▶ [Written instruction A]
Which three clustering methods does the VAE clustering notebook say it implements?
▶ [Written instruction B]
Resume the VAE clustering notebook's code right after its last line.

# Enhanced VAE Clustering with Convolutional Architecture

This notebook implements:
- **Convolutional VAE**: CNN-based architecture for mel-spectrogram processing
- **Hybrid Features**: Audio features + Lyrics embeddings
- **Multiple Clustering**: K-Means, Agglomerative Clustering, DBSCAN
- **Evaluation Metrics**: Silhouette Score, Davies-Bouldin Index, Adjusted Rand Index

**⚠️ Prerequisite**: Run `data_preprocessing.ipynb` first to generate preprocessed data files.


## Cell 1: Imports and Load Dataset


In [None]:
# Install packages if needed (uncomment for Colab)
# !pip install scikit-learn numpy matplotlib torch torchvision -q

import numpy as np
import pickle
import warnings
warnings.filterwarnings('ignore')

from sklearn.cluster import KMeans, AgglomerativeClustering, DBSCAN
from sklearn.metrics import silhouette_score, davies_bouldin_score, adjusted_rand_score
from sklearn.manifold import TSNE
from sklearn.neural_network import MLPRegressor
from sklearn.decomposition import PCA

import matplotlib.pyplot as plt

np.random.seed(42)

# Load preprocessed data
print("Loading preprocessed data...")
mel_spectrograms = np.load('mel_spectrograms.npy')
audio_features = np.load('audio_features.npy')
lyrics_embeddings = np.load('lyrics_embeddings.npy')

[Records from a data source]
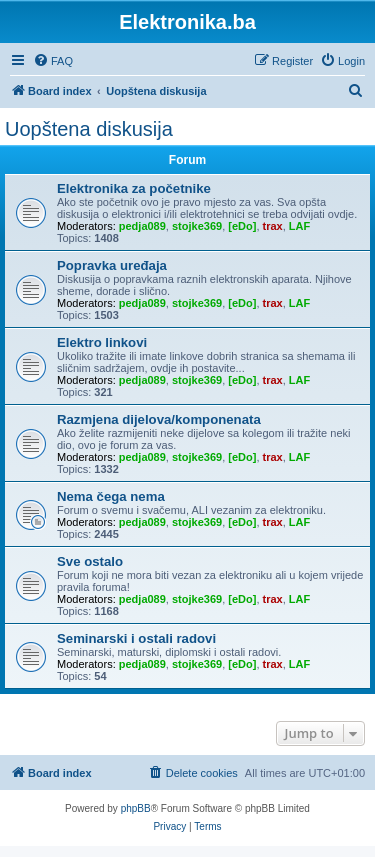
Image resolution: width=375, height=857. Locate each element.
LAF (299, 226)
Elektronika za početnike (134, 188)
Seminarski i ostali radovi (136, 638)
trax (273, 226)
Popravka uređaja (112, 265)
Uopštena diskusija (89, 129)
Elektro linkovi (102, 342)
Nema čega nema (111, 496)
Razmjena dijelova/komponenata (159, 419)
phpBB (136, 808)
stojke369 (197, 226)
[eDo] (242, 226)
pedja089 (142, 226)
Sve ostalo (90, 561)
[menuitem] (53, 61)
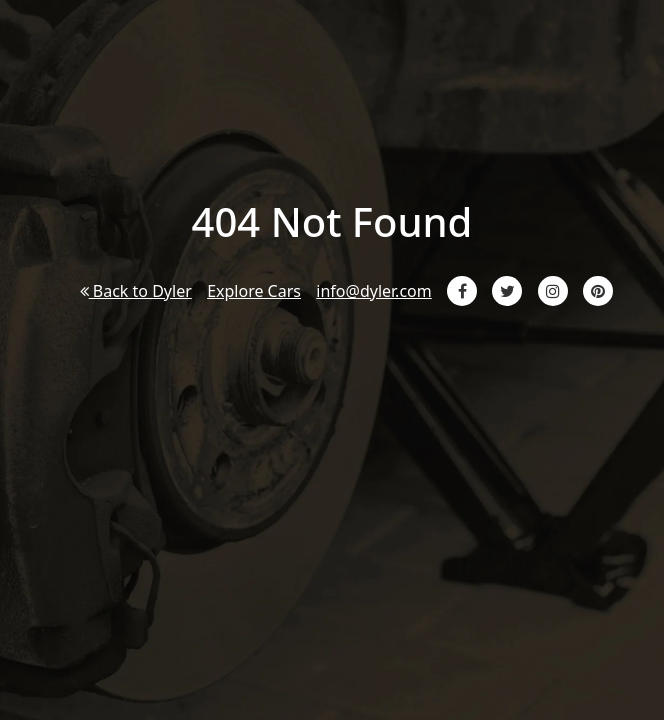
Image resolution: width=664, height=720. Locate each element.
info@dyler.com (373, 291)
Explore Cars (254, 291)
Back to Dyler (136, 291)
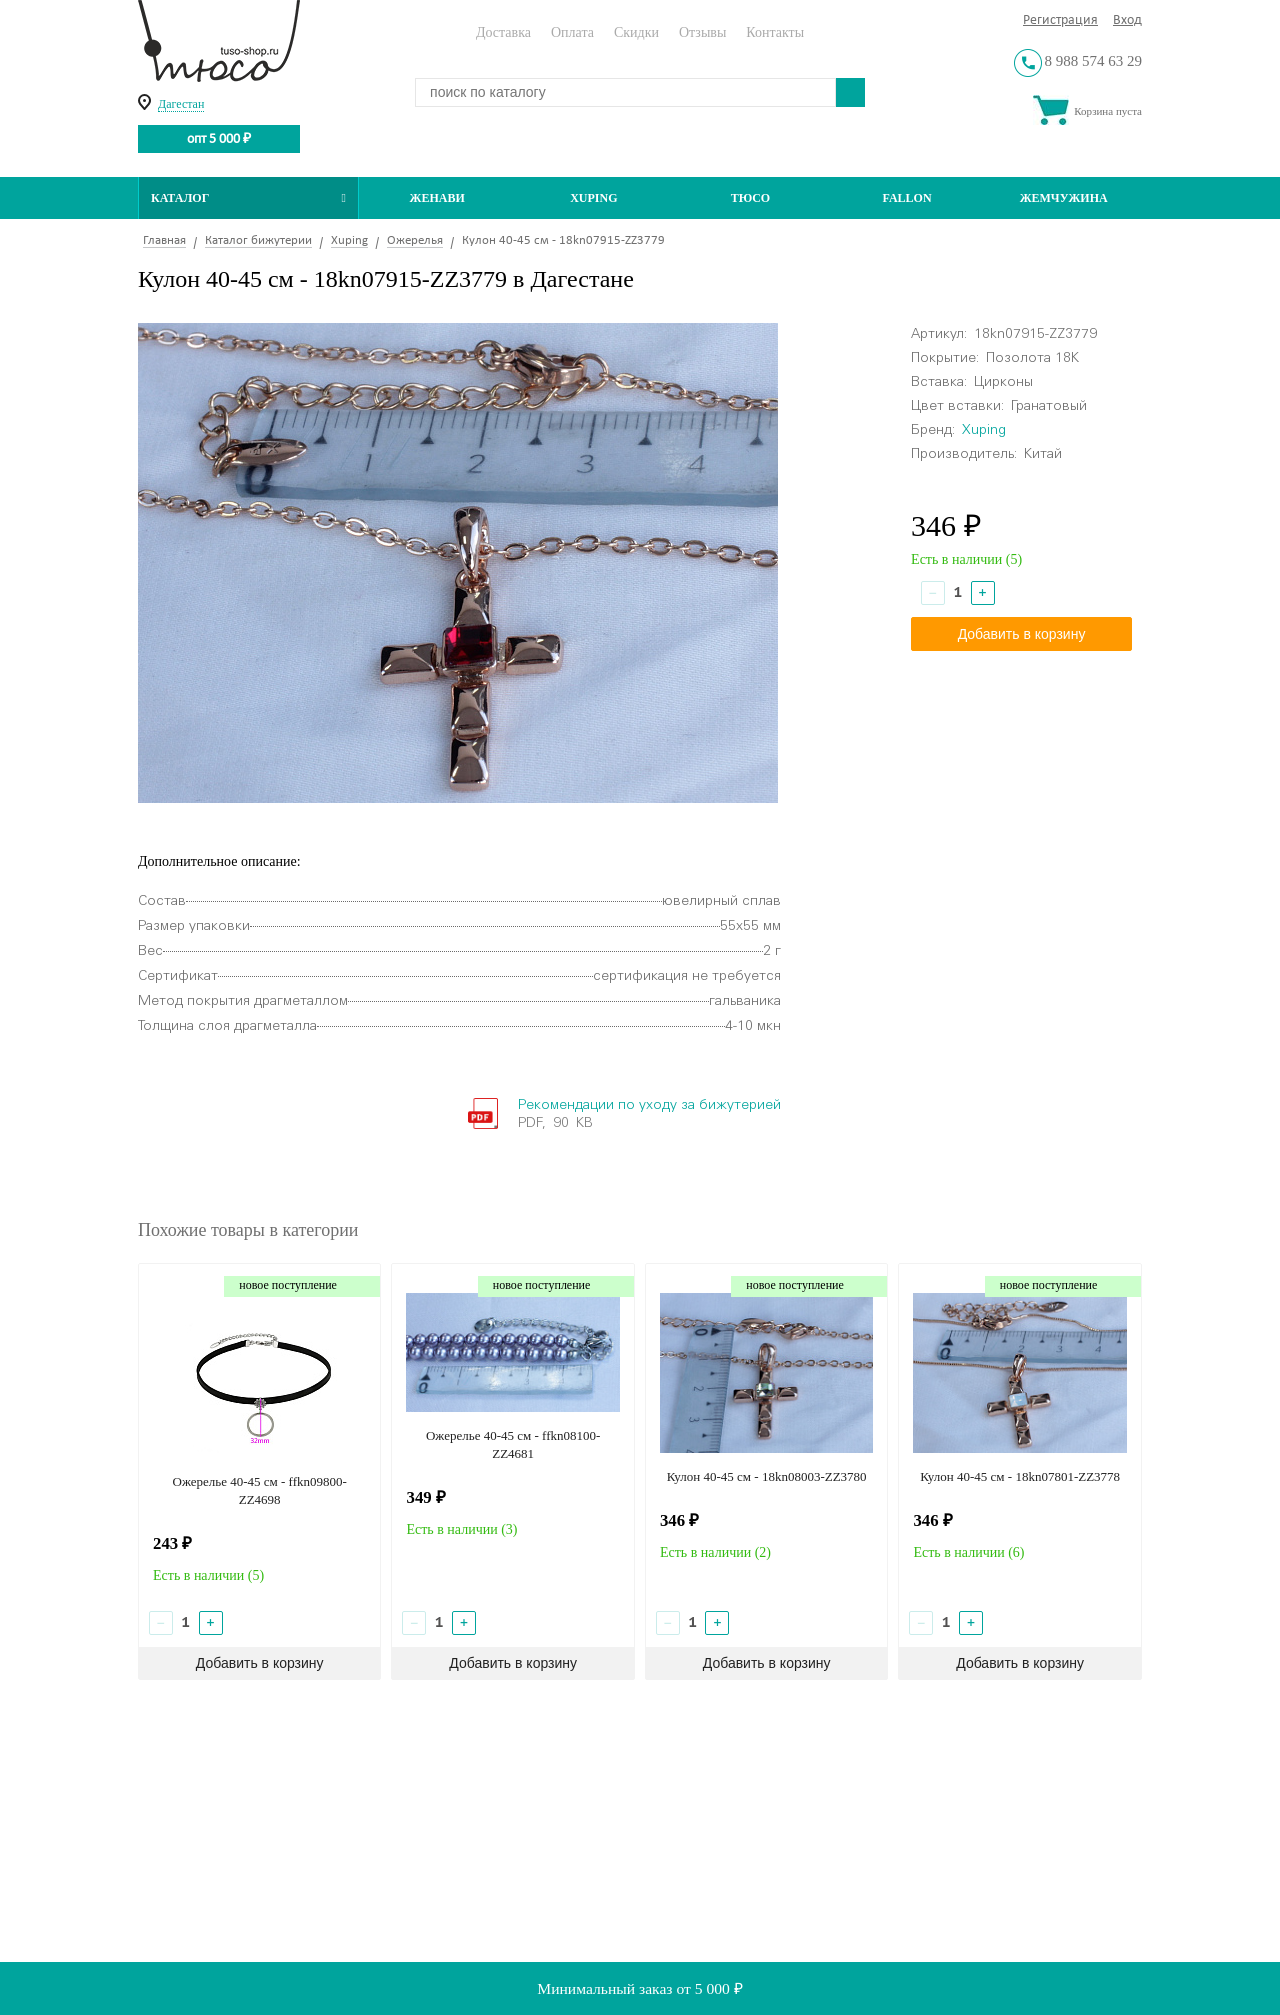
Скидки (636, 32)
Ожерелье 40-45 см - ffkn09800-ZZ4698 (260, 1490)
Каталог (248, 198)
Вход (1127, 20)
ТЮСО (751, 198)
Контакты (775, 32)
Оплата (572, 32)
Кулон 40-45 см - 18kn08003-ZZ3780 (767, 1476)
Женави (437, 198)
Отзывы (702, 32)
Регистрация (1060, 20)
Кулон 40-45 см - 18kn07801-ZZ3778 (1020, 1476)
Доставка (503, 32)
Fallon (907, 198)
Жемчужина (1064, 198)
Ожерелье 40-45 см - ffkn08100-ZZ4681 (513, 1444)
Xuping (593, 198)
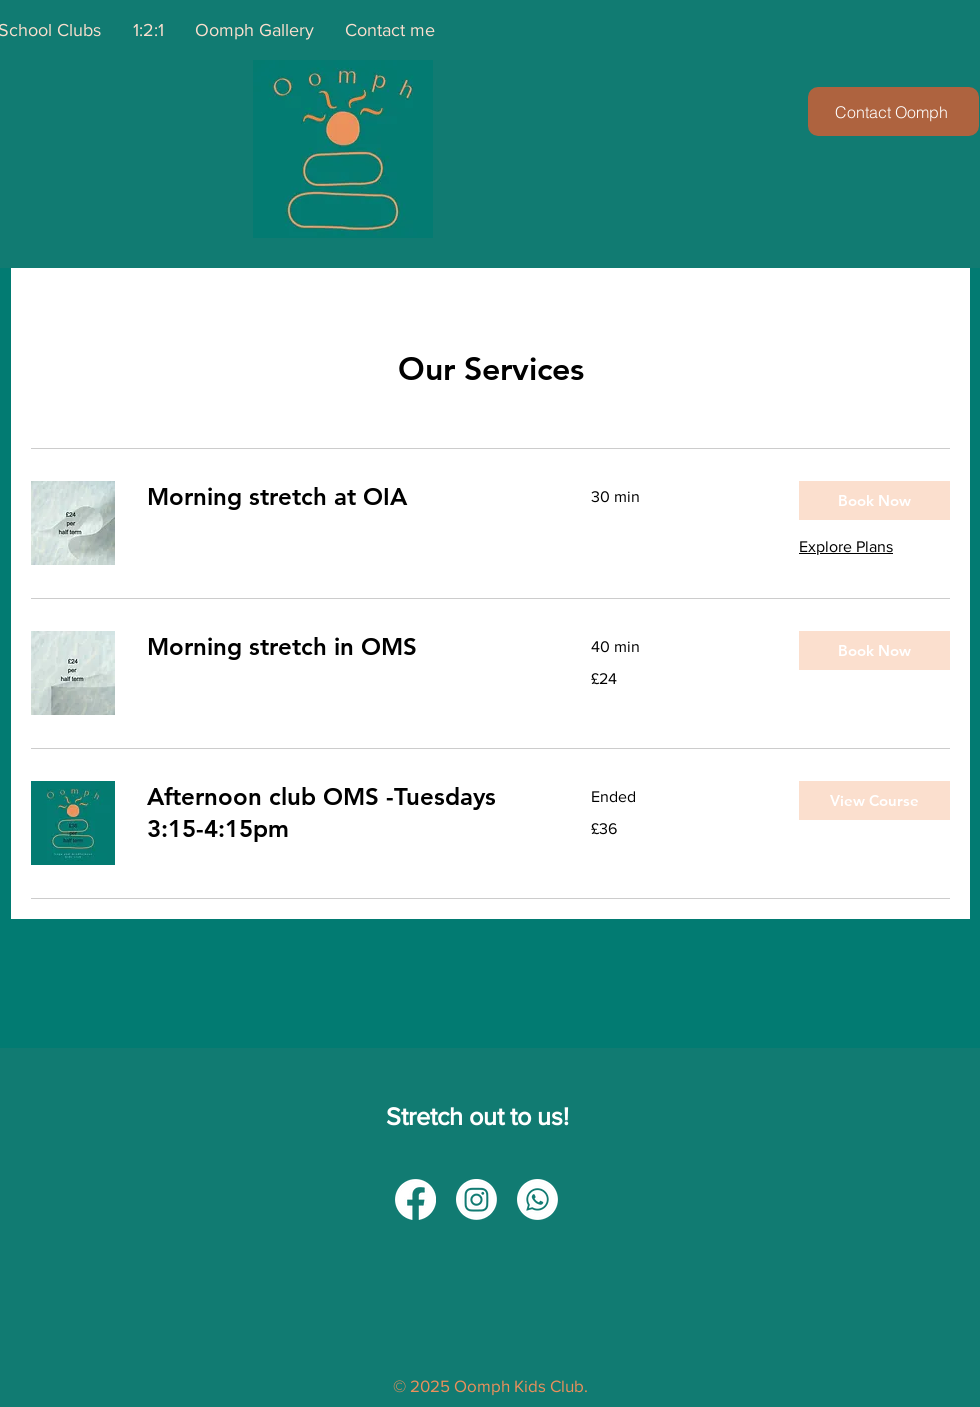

▶ [Written reply A]
K-Means, Agglomerative Clustering, and DBSCAN.

▶ [Written reply B]
hybrid_features = np.load('hybrid_features.npy')
labels = np.load('labels.npy')

with open('genre_mapping.pkl', 'rb') as f:
    mappings = pickle.load(f)
    genre_to_label = mappings['genre_to_label']

with open('preprocessing_info.pkl', 'rb') as f:
    preprocessing_info = pickle.load(f)

print(f"✅ Dataset loaded: {len(labels)} samples, {len(genre_to_label)} genres")
print(f"   Mel-spectrograms shape: {mel_spectrograms.shape}")
print(f"   Audio features shape: {audio_features.shape}")
print(f"   Lyrics embeddings shape: {lyrics_embeddings.shape}")
print(f"   Hybrid features shape: {hybrid_features.shape}")


## Cell 2: Define Convolutional VAE Model


In [None]:
class ConvVAE:
    """Convolutional VAE for mel-spectrogram feature extraction using sklearn components."""
    
    def __init__(self, input_shape, latent_dim=32):
        """
        Args:
            input_shape: (n_mels, time_frames) shape of mel-spectrogram
            latent_dim: Dimension of latent space
        """
        self.input_shape = input_shape
        self.latent_dim = latent_dim
        self.is_fitted = False
        
        # Flatten input for MLP (simplified architecture)
        input_dim = input_shape[0] * input_shape[1]
        
        # Encoder networks
        self.encoder_mu = MLPRegressor(
            hidden_layer_sizes=(256, 128, 64),
            activation='relu',
            solver='adam',
            max_iter=200,
            random_state=42,
            warm_start=True
        )
        
        self.encoder_logvar = MLPRegressor(
            hidden_layer_sizes=(256, 128, 64),
            activation='relu',
            solver='adam',
            max_iter=200,
            random_state=42,
            warm_start=True
        )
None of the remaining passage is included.